富山県の新田八朗知事は8日の定例記者会見で、富山空港(富山市)の愛称を岐阜県高山市の名前を取り入れた「富山高山すし空港」に改名すると発表した。富山県によると、愛称に他県の地名が付くのは珍しく、山口県萩市から取り入れた石見空港(島根県益田市)の「萩・石見空港」に次いで国内2例目。
空港の愛称は「富山きときと空港」だった。新田氏は会見で「世界の方々に分かりやすく発信する目的だ」と説明。古い町並みが残る岐阜県高山市や白川郷(岐阜県白川村)などに近いとアピールし、インバウンド(訪日客)による空港の利用者増を目指す。
富山県では2023年以降、富山湾の海の幸などをイメージし、すしを軸に関係人口の増加や観光振興を目指すブランディング戦略を進めている。空港運営会社側が今年5月、新田氏に「高山」と「すし」を入れた愛称変更を提案。県が検討を進めていた。
新田氏は「県民にとって必ずしもすぐには納得できないワードかもしれないが、ご理解いただきたい。思い切った方法も必要だ」と話した。

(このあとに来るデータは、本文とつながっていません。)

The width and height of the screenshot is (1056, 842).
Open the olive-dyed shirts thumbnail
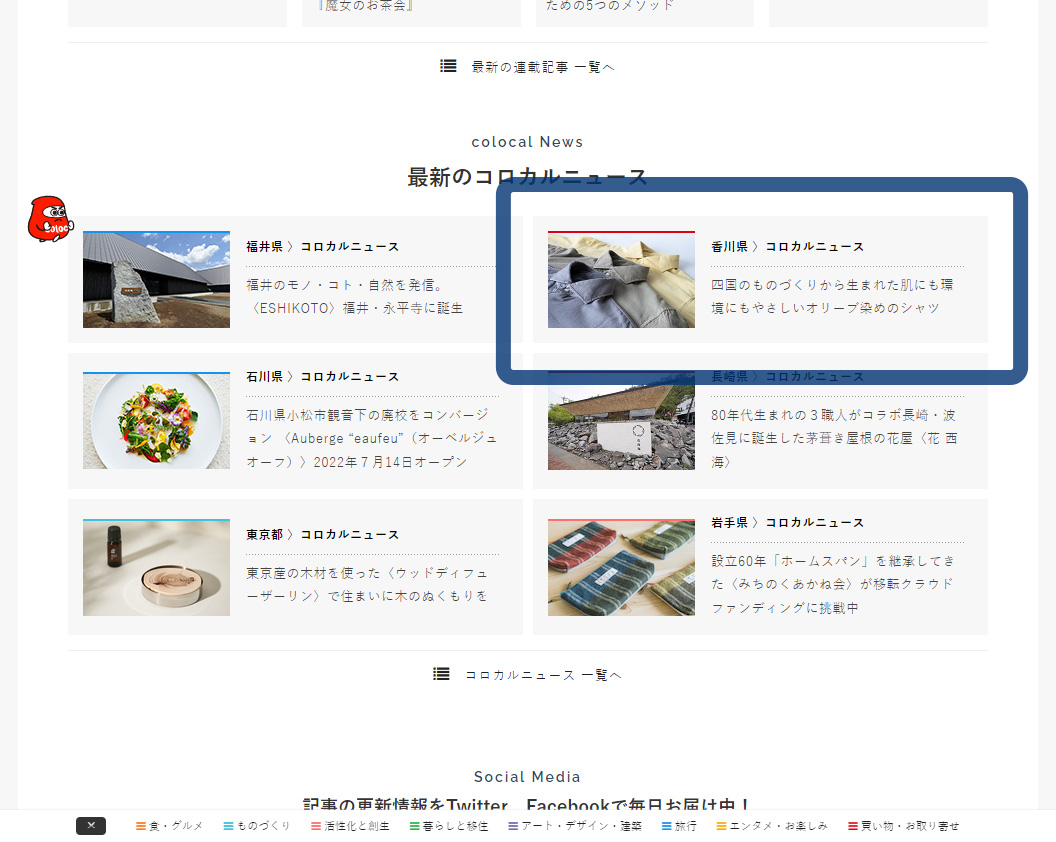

江崎禎英岐阜県知事は「本県への空の玄関口となることを期待する」とコメント。高山市の田中明市長は「富山県民がどう感じているのか」と気にかけた上で「両地域の発展につながることを望む」とし、飛騨・高山地域の観光団体の堀泰則会長(78)は「ユニークでインパクトがある。活用が進めばさらなる誘客につながる」と期待した。
25年度の富山空港利用者は約38万人。前年度から約4%減った。羽田や札幌便がある。国際線定期便は運休が続いていたが、今年8月から台北便が再開する予定。